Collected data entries

-- Opening Marker --

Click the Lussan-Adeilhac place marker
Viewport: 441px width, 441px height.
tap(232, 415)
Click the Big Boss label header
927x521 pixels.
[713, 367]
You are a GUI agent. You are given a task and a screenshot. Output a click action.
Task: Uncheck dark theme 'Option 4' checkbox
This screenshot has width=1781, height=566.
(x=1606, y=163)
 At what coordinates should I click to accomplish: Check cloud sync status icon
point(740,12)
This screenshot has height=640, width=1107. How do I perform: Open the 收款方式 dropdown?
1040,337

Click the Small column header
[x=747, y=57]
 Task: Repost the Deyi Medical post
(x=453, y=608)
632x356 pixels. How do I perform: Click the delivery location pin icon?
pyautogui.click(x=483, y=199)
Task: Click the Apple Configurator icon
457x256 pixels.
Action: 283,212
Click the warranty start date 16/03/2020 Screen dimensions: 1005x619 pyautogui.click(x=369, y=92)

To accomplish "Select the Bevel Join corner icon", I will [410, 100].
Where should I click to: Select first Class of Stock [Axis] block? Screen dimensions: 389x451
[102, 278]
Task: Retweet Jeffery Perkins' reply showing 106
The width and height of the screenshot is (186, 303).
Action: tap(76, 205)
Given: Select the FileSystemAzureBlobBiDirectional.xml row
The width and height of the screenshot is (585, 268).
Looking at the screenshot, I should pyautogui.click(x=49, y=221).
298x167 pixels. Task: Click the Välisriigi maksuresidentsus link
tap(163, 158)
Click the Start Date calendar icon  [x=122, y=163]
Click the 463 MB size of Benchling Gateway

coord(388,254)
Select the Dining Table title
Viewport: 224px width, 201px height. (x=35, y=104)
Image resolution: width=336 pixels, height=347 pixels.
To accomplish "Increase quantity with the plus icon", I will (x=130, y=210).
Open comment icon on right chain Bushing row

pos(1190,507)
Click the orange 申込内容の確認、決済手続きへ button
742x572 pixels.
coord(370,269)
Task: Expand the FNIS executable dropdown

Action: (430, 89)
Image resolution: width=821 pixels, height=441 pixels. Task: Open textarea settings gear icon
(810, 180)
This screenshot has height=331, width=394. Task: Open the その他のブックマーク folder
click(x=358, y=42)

-- Closing Marker --

§ **EXERCISE REQUIREMENTS**: Consider the entries above and return each line with the string "will".

§ **WRITTEN REPLY**:
To accomplish "Select the Bevel Join corner icon", I will [410, 100].
To accomplish "Increase quantity with the plus icon", I will (x=130, y=210).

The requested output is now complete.